[vox-tech] dyanamic memory panacea
vox-tech@lists.lugod.org
vox-tech@lists.lugod.org
Fri, 19 Jul 2002 14:11:34 -0400
On Tue, Jul 16, 2002 at 12:30:17PM -0700, Peter Jay Salzman wrote:
> the obvious advantage is that the memory is deallocated once the stack
> frame is popped. in other words, when the function returns, all memory
> allocated by alloca is freed. this means no memory leaks. very cool.

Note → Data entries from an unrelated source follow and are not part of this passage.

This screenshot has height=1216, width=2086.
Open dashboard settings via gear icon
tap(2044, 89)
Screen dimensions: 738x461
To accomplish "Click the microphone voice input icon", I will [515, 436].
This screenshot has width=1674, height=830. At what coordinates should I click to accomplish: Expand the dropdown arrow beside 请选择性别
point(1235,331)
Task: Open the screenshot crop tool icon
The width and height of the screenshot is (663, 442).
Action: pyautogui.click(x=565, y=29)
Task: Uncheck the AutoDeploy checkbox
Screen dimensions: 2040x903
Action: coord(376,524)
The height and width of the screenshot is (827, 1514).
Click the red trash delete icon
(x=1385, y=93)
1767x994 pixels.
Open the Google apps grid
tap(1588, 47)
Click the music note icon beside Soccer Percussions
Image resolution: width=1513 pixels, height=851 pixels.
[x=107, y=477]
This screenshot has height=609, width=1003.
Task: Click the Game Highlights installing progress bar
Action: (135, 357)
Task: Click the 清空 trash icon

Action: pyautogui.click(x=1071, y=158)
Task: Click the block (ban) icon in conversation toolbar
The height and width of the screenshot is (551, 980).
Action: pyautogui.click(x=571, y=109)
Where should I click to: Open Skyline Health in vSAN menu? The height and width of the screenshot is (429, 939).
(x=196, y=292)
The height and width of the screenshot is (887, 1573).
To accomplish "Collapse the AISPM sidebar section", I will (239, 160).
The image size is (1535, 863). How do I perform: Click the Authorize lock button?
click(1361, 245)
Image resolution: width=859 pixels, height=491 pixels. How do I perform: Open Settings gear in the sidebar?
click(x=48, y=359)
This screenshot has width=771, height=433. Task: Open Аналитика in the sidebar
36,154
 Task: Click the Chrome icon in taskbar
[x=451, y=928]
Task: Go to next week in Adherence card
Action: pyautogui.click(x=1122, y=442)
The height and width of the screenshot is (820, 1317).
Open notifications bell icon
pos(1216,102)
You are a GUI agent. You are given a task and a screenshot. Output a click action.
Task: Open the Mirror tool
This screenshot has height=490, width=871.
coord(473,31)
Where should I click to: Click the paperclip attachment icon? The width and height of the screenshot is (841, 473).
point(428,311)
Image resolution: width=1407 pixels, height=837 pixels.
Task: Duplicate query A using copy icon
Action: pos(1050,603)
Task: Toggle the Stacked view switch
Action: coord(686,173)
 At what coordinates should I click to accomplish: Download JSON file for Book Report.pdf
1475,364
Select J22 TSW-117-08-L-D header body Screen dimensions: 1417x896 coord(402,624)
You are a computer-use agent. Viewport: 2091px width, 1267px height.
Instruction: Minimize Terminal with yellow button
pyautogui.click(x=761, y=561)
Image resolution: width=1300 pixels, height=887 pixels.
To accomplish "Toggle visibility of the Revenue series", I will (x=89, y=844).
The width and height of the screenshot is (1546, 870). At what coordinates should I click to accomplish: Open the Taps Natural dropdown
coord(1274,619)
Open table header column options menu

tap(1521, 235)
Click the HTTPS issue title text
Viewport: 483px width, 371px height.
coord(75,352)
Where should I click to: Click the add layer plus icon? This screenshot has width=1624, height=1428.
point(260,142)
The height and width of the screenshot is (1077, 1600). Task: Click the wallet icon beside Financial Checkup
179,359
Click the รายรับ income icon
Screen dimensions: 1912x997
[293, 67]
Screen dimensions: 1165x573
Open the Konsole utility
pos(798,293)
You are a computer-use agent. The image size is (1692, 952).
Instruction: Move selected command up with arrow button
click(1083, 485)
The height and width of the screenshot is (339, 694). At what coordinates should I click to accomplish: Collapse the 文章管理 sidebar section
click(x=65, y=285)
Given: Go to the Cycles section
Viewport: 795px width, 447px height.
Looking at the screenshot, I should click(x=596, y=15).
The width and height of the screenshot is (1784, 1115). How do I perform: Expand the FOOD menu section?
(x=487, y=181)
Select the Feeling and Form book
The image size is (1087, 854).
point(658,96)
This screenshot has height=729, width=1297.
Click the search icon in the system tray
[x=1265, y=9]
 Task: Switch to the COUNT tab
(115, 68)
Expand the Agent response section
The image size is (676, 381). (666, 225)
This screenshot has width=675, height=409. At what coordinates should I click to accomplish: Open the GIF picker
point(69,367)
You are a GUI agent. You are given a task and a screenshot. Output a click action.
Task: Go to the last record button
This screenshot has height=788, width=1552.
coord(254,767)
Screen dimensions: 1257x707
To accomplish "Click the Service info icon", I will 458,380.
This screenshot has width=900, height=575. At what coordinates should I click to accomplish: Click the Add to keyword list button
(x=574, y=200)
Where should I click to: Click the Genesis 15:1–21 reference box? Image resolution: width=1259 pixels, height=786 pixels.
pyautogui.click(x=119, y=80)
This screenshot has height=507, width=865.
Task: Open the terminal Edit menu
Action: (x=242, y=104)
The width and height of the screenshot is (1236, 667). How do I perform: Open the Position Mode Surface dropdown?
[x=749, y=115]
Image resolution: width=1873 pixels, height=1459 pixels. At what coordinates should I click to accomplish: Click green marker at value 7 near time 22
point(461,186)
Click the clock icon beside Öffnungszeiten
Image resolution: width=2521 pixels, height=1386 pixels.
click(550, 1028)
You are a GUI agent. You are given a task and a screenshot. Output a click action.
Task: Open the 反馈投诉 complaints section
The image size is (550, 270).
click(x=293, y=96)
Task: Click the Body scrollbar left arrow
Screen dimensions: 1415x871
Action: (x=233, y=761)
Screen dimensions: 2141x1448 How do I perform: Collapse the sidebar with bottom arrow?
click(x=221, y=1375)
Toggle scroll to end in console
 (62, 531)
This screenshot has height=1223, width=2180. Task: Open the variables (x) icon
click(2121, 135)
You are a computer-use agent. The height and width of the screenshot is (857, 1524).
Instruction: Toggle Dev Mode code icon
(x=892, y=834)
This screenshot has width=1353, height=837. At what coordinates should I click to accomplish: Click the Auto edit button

If I remember correctly alloca is used extensively inside gcc source
code. If this is correct you can expect it will work on any system
you can compile gcc on.
I found this out a few years ago when trying to compile some complex
c++ code with optimization on... g++ was calling large alloca and
exceeding the ulimit stack size on Linux, upping the limit made it
able to compile with optimizations.
However, the man page is in error:
man alloca
# RETURN VALUE
# The alloca function returns a pointer to the beginning of
# the allocated space. If the allocation failed, a NULL
# pointer is returned.
alloca as implemented and tested some 6 months back has no error
indication. If you call alloca it will always return a valid pointer
but as soon as you touch a byte beyond the available space you will
get SIGSEGV.
I will see if I can dig up the test/bug report... if anyone is curious.